Passage provided:
------------------------

As we reflect on the past couple of years, and all the challenges we have faced, one thing is clear — students, their parents and caregivers, and educators are resilient. We have relied on social and emotional learning (SEL) to help us navigate and overcome stress, anxiety, and disruption to our normal routines.

Many continue to need support as we face new challenges and continue to work through difficult times. Below we’ve listed ways you can use SEL to improve your own health and well-being, and also how to support students and their families with SEL.

Social and Emotional Wellness Tips for Educators

As an educator, you are in a unique position to provide stability and support to your students and their families. But in order to do that, you must first take care of your own social-emotional well-being.

Here are a few ways you to take care of your social and emotional well-being so that you’re better able to support others.

  • Prioritize self-care. You have to “put your own oxygen mask on before you can assist another.” In other words, educators need to make sure their own physical, social, and emotional needs are met in order to best serve their students. Make sure to build self-care practices into your daily routines.
  • Lean on family, friends, and coworkers. Talking about your experiences, fears and frustrations can relieve stress. Just be careful to not let it spiral and cause more anxiety. Focus conversations on sharing ideas to support each other and your students while you’re not able to be face-to-face.
  • Focus on positive thoughts. It may sound simple, but much research shows that an optimistic thinking can increase coping skills during times of hardship or stress and improve physical health. Read this article for tips on how to practice a positive mindset.
  • Limit your media exposure. Constantly tuning into the news can increase anxiety and stress levels. It’s important to stay informed but be sure to limit how long and how often you watch or listen to the news. Make sure to only listen to experts so you are getting reliable and accurate information.

------------------------

Source material:
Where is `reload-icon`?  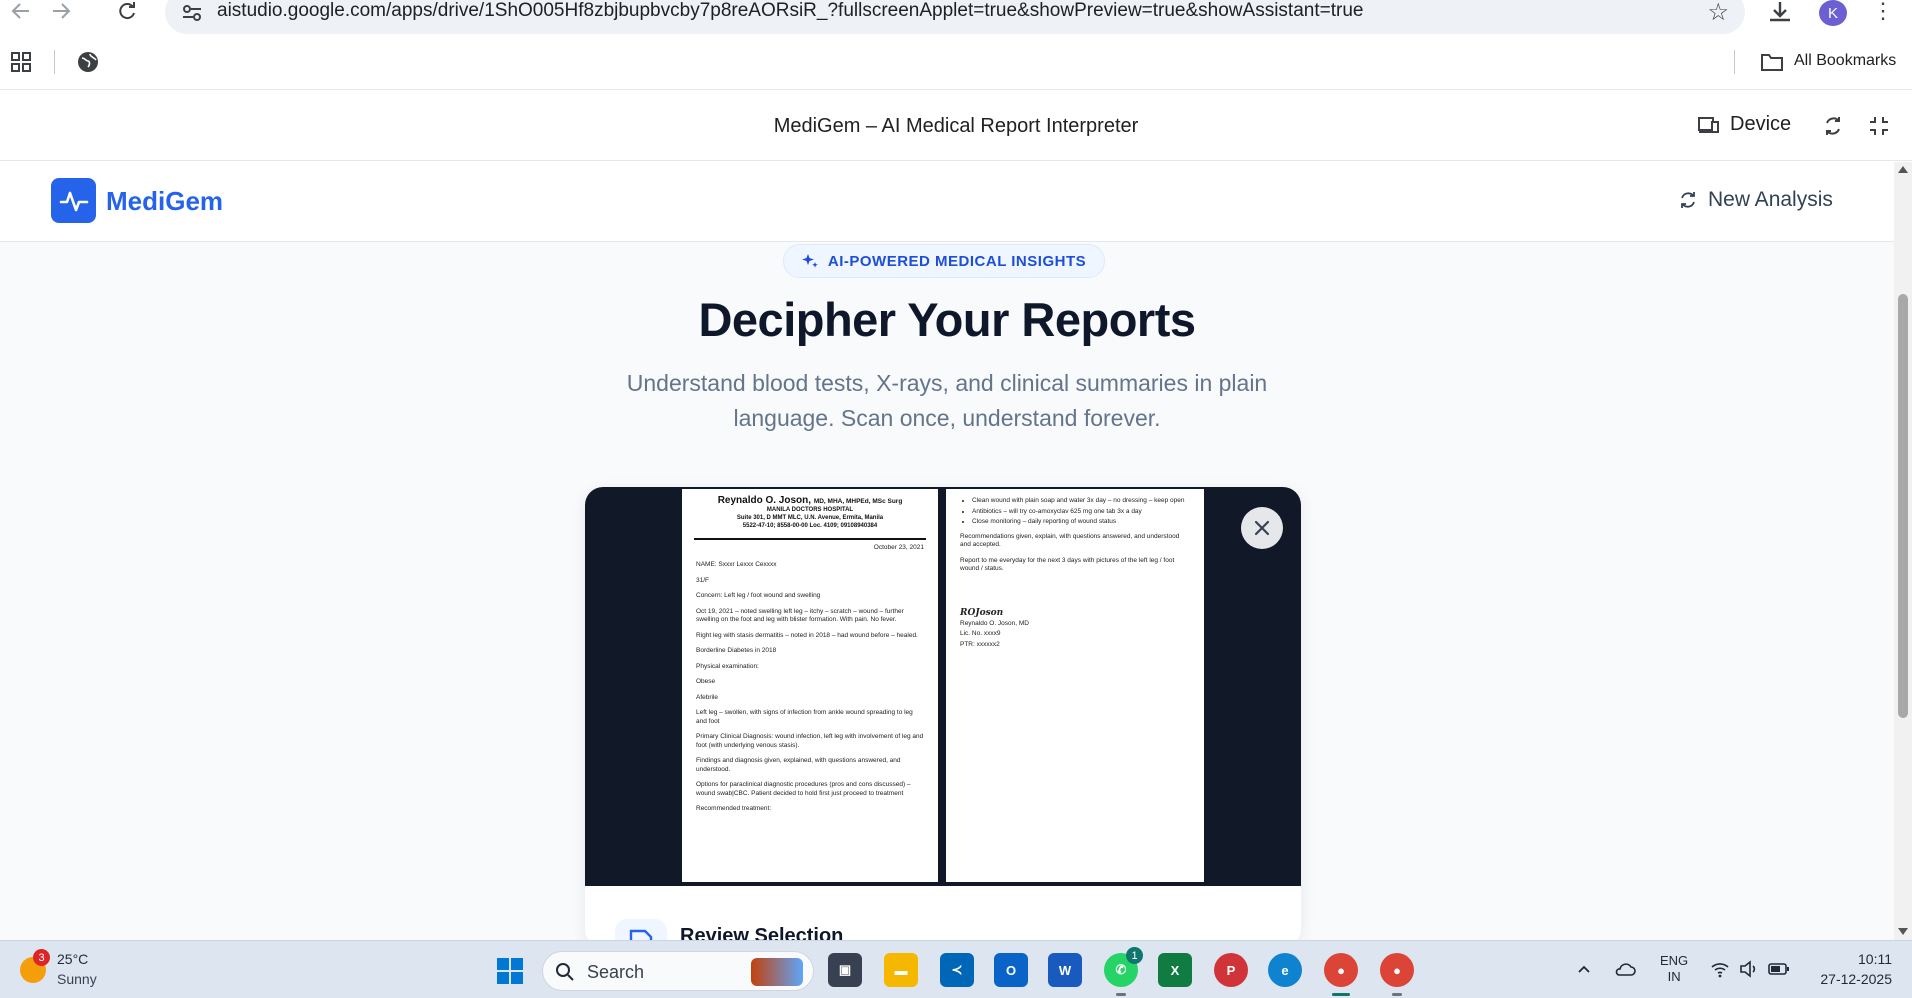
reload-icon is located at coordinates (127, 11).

------------------------

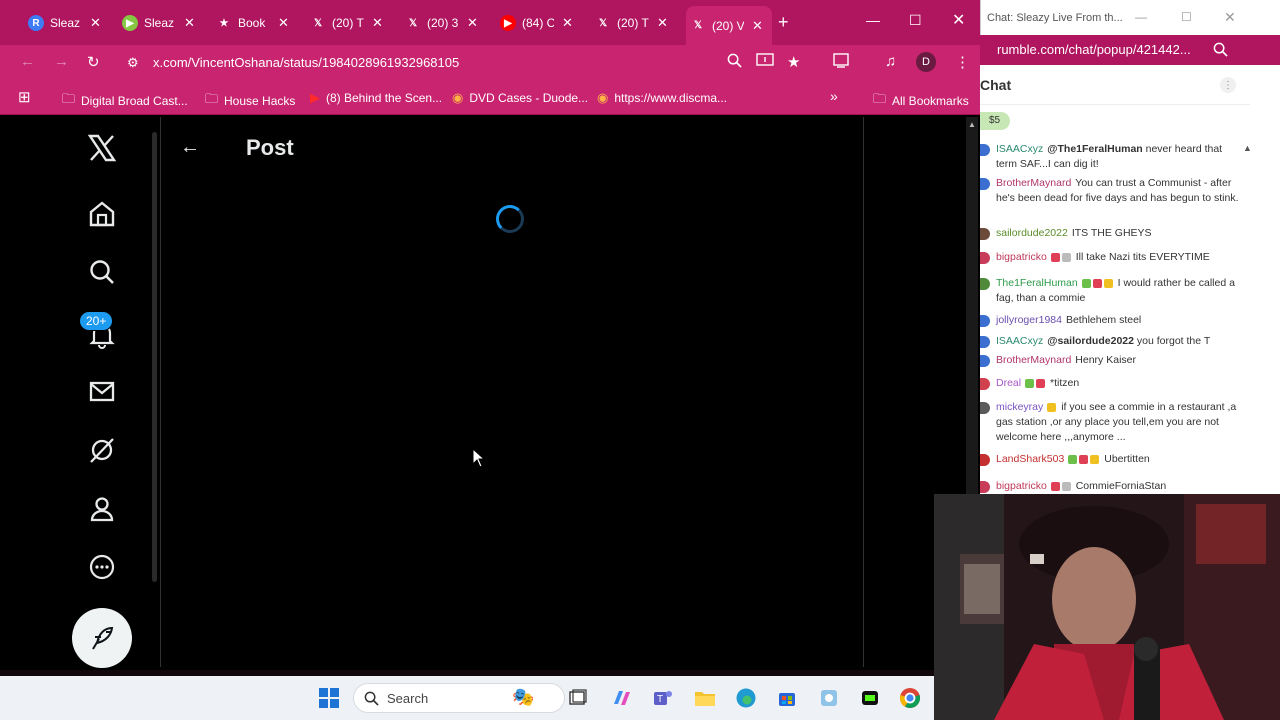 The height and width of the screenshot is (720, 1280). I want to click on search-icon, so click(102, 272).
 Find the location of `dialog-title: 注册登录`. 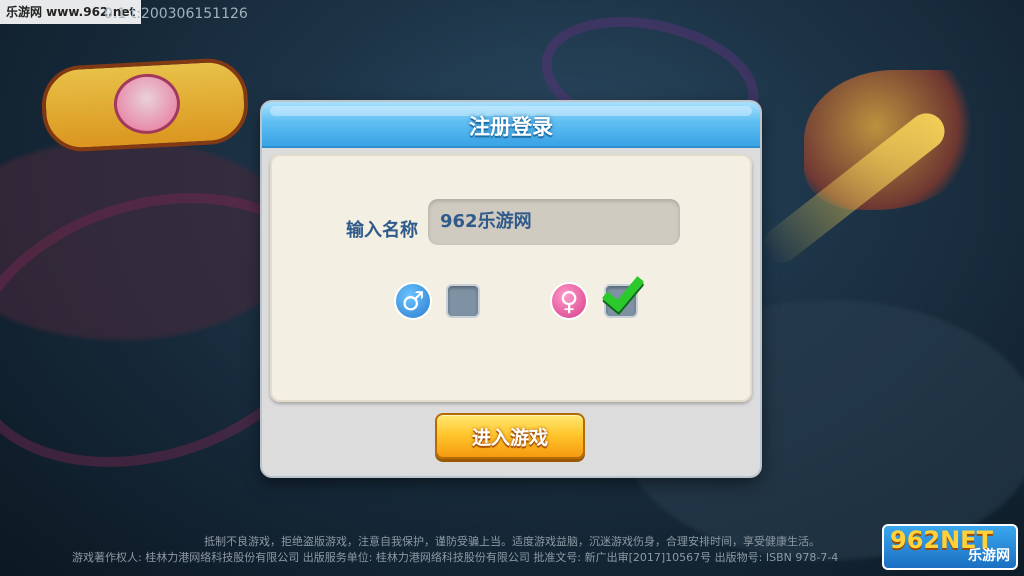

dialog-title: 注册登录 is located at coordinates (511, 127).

------------------------

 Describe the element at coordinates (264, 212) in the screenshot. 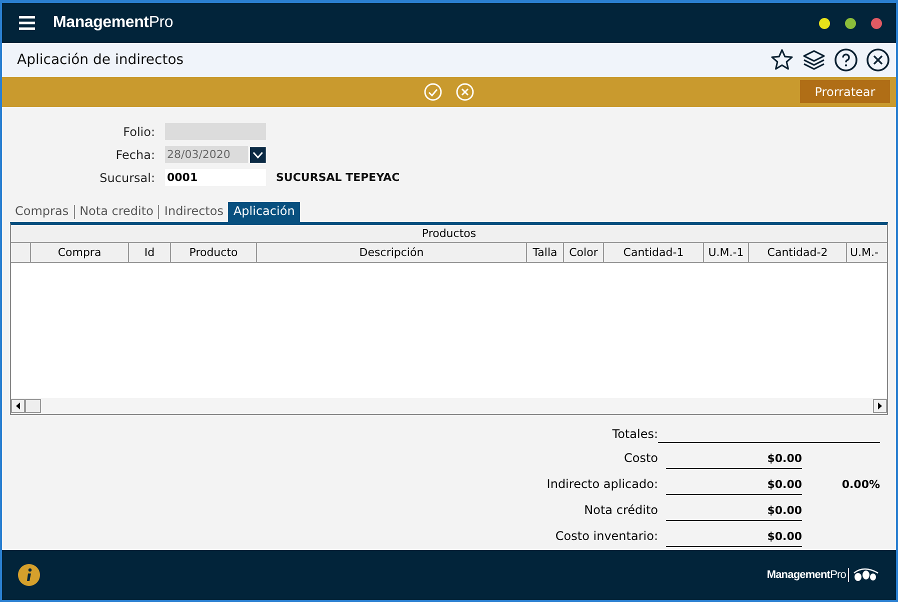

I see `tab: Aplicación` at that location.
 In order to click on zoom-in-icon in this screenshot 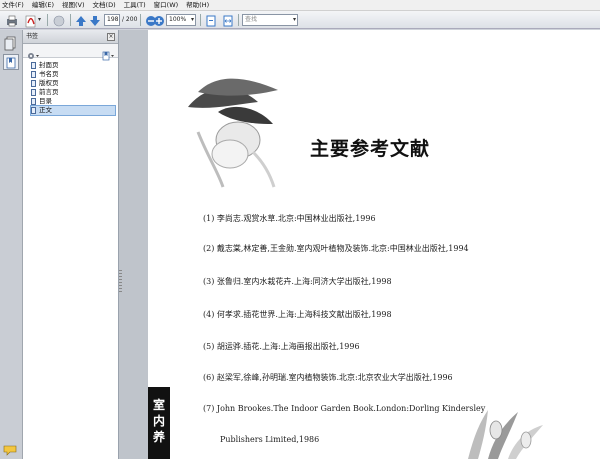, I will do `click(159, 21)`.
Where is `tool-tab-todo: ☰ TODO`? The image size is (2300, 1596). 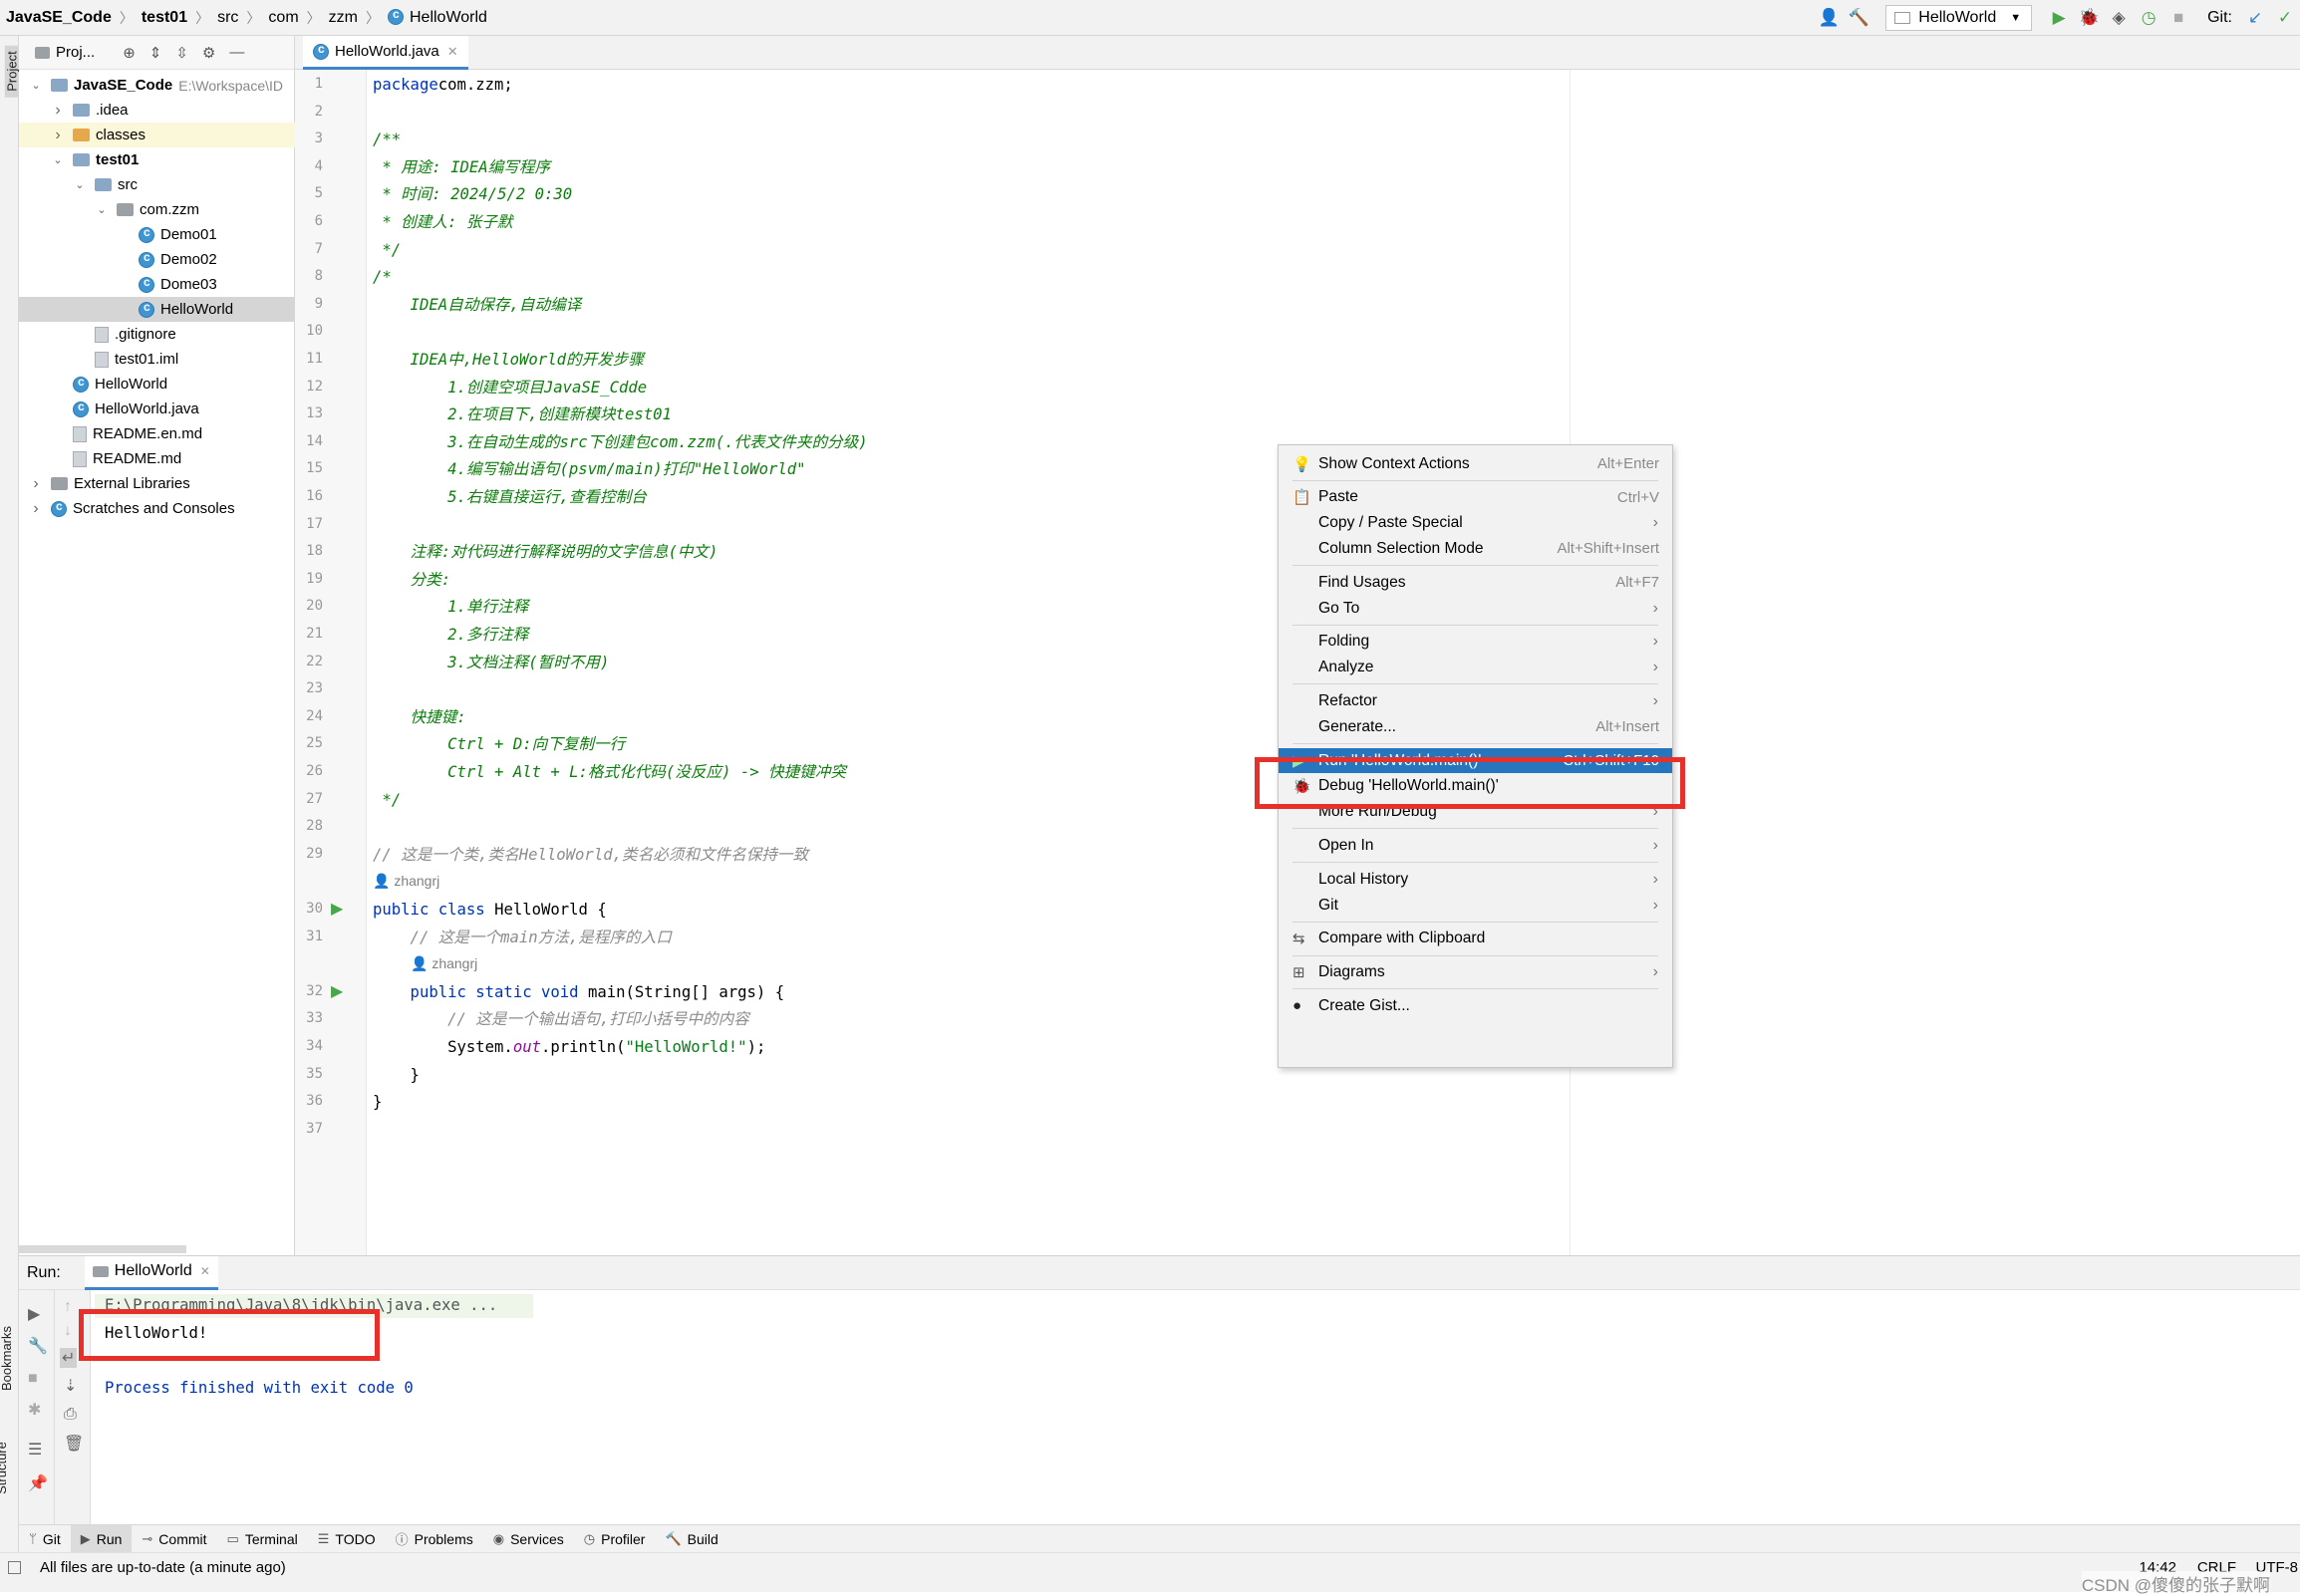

------------------------

For each statement, say yes or no based on the passage on social and emotional wellness, and quote the words from it that settle the answer.
1. Educators are advised to follow the news as often as they can.
2. Talking about experiences, fears and frustrations can relieve stress.
3. Educators should put their students' needs ahead of their own.
The rows are separate from the passage on social and emotional wellness and have nothing to do with it.

Expected answer:
1. No: "be sure to limit how long and how often you watch or listen to the news"
2. Yes: "Talking about your experiences, fears and frustrations can relieve stress."
3. No: "educators need to make sure their own physical, social, and emotional needs are met in order to best serve their students"